■ **WRITTEN PROBLEM**
Extract each line of the data that contains the string "screenshot", and copy every such line in full. The match is case-sensitive.

■ **DATA SECTION**
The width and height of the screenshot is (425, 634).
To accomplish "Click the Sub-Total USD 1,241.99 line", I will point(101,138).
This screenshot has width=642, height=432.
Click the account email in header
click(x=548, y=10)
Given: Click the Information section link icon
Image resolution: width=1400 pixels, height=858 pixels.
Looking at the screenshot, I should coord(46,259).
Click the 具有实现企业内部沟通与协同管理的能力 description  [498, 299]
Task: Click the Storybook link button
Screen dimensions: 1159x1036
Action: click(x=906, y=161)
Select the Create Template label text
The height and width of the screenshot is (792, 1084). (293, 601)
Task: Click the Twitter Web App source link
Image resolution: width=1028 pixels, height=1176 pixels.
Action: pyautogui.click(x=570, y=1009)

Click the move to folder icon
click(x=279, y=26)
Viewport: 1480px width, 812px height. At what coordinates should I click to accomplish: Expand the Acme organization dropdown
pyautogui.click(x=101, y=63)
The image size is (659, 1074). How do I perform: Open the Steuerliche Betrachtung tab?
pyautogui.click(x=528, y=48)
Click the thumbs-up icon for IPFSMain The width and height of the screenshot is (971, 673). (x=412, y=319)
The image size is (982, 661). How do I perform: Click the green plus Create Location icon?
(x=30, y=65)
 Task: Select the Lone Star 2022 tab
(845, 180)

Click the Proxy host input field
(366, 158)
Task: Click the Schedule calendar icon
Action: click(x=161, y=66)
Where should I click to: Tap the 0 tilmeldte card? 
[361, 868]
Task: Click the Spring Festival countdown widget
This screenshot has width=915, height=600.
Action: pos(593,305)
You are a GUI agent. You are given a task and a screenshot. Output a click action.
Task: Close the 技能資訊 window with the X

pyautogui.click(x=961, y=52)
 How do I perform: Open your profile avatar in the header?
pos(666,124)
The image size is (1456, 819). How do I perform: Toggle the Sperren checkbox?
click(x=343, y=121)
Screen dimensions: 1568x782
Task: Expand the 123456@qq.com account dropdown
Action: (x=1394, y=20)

■ **FULL ANSWER**
The width and height of the screenshot is (425, 634).
This screenshot has width=642, height=432.
Looking at the screenshot, I should coord(46,259).
The height and width of the screenshot is (792, 1084). (293, 601)
Click the thumbs-up icon for IPFSMain The width and height of the screenshot is (971, 673). (x=412, y=319)
This screenshot has width=915, height=600.
You are a GUI agent. You are given a task and a screenshot. Output a click action.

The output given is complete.